These students were eligible for bus fare and other concessions as applicable to regular students. "Therefore the State Government also treats the students in affiliated colleges and parallel colleges as part of the same class. In any case, there can be no distinction between students undergoing private study in the parallel colleges and those undergoing course-study in the regular colleges, so long as the curriculum, the examinations written and the degrees obtained by them are one and the same," said Damodaran.

The judge ruled, therefore: "I find no distinction between students undergoing private study in parallel colleges and those undergoing study in affiliated colleges whether aided or self-financed in the same subjects for writing the same examinations.
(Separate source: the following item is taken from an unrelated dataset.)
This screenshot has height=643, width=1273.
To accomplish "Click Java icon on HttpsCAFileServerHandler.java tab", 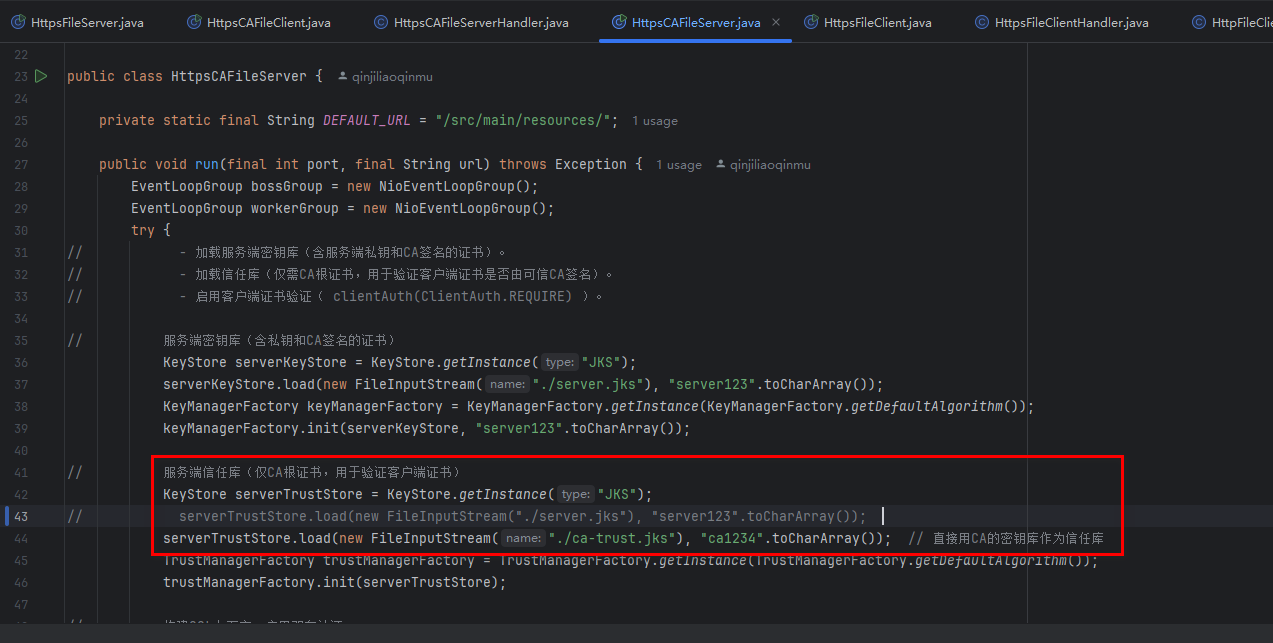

Therefore levy of service tax for services rendered by parallel colleges which indirectly falls on the students, but by simultaneously providing exemption to regular affiliated colleges allowing the students therein study free of tax, is patently discriminatory and violative of Article 14 of the Constitution of India."

It was significant that through an affidavit, the State Government had spoken of its helplessness in regard to levy of service tax, and that it had brought to the notice of the Central Government the difficulties experienced by parallel colleges in the matter of service tax.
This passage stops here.